Все закончилось быстро. Он отвалился в сторону так же резко, как бросился на меня. Я доползла до ближайшего дерева, вспомнив, как мама ползла к могиле своего ребенка. Цепляясь за ствол, я натянула панталоны и одернула юбку. Я чувствовала себя больной, слабой и грязной. Было слышно, как он с тихим щелчком застегнул пряжку ремня. Что-то липкое стекало по бедру, и мне хотелось оторвать от панталон кусок и вытереться начисто. А потом пришли слезы — еще одна слабость. Эдна была права, оставив меня. Я представила, как она добирается до двери безопасного дома, как ее приглашают зайти. Ей дадут еду и позволят выкупаться. Может быть, на краю ванны будет сидеть горничная, которая потрет ей спину мочалкой. Она поможет выбраться из ванны, завернет нетронутое тело Эдны в мягкое полотенце и отведет ее в теплую постель, навевающую приятные сны.
26
Жанна
Жорж устроил мои дела, потому что я не могла распоряжаться собственными деньгами, да если бы и могла, не знала бы, что с ними делать. Перед отъездом в Лондон он снял мне квартиру и открыл в банке счет на мое имя. Эмори я ничего не сказала.

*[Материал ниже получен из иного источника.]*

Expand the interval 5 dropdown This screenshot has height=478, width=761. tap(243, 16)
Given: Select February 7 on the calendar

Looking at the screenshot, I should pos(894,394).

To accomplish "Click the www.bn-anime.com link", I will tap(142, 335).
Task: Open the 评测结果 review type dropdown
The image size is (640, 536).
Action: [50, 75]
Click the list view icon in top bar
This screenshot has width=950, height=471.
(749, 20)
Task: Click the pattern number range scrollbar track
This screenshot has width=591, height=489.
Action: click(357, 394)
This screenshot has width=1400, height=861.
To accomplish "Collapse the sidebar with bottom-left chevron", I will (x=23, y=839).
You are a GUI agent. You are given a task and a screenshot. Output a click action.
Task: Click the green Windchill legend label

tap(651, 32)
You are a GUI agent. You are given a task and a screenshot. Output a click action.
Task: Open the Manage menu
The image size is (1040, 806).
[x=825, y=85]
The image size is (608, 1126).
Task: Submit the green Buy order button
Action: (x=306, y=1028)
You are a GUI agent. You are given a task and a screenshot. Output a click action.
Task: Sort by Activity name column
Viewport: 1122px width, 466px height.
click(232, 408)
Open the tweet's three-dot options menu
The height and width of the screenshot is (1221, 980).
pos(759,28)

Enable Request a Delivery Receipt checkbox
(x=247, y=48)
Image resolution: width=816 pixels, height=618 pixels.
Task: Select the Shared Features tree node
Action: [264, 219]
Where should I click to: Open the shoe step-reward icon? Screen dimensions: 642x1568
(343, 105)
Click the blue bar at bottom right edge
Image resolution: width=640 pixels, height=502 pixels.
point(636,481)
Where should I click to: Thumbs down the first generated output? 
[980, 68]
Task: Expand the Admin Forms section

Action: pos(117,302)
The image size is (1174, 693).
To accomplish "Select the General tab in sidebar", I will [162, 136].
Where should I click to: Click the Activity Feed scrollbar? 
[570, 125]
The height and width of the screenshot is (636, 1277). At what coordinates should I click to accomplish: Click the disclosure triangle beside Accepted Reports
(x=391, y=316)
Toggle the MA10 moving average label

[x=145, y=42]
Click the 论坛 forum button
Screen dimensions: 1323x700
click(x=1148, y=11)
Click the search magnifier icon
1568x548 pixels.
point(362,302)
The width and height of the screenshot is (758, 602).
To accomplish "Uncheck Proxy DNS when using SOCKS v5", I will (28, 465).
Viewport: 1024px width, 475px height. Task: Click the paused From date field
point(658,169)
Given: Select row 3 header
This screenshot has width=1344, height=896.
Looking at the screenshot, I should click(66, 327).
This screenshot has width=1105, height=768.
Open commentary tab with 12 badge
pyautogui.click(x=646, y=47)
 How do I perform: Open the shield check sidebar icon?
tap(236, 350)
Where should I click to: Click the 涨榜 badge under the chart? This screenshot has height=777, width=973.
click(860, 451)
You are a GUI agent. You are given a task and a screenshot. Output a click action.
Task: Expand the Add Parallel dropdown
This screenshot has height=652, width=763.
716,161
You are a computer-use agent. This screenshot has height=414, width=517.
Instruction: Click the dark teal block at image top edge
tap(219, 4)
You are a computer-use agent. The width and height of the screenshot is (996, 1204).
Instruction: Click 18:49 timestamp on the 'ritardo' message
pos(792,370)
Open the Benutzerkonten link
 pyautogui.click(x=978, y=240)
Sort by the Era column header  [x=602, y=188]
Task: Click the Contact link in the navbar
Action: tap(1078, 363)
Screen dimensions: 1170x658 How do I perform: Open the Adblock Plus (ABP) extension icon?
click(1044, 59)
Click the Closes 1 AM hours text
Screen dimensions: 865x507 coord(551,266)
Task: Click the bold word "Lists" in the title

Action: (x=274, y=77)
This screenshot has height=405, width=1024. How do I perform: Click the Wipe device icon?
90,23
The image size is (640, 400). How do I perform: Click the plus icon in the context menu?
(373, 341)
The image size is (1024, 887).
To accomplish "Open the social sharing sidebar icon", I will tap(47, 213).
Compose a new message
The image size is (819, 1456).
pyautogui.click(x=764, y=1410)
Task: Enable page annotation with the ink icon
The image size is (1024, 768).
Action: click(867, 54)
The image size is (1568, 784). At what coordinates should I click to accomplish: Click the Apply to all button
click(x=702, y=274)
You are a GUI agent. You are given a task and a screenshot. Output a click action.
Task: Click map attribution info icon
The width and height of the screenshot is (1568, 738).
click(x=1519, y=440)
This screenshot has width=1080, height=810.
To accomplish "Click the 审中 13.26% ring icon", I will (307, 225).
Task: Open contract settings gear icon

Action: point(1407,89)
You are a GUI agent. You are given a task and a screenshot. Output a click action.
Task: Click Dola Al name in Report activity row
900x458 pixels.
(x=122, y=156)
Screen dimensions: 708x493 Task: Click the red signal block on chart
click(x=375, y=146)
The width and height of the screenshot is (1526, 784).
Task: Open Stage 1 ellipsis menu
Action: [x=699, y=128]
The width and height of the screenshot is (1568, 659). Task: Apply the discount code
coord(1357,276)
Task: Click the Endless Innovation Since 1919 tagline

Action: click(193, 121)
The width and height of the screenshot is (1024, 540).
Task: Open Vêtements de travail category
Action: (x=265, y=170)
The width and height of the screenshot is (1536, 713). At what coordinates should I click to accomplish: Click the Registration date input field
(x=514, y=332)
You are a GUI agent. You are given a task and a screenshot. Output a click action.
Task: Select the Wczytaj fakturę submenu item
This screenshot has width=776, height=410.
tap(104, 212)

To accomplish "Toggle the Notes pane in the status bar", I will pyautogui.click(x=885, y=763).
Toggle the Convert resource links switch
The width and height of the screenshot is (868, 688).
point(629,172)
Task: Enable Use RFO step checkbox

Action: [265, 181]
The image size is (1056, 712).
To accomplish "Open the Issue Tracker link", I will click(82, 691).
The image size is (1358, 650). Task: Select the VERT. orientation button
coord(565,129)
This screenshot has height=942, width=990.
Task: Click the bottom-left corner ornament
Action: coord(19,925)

Несмотря на то что брат все продумал, я не могла заставить себя уйти прямо сейчас. Каждый предмет и каждая комната хранили воспоминания о моих детях. Сложнее всего было оставить спальню Эффи, поскольку отсутствие Луэллы уже казалось вполне естественным следствием ее отъезда. Она выросла и уехала из своей комнаты. А вот призрак Эффи еще оставался.
Я последовала совету Луэллы и навестила дома для падших девушек, хотя не представляла, как Эффи могла бы попасть в один из них. В Инвуд-хаусе меня не пустили на порог. На массивное крыльцо вышла угрюмая монахиня. Она наклонила голову и сообщила, что они принимают только женщин старше восемнадцати, а потом захлопнула дверь. В Доме милосердия меня, по крайней мере, пустили внутрь. Я ждала там целую вечность, прежде чем ко мне, не спеша, подошла огромная монахиня.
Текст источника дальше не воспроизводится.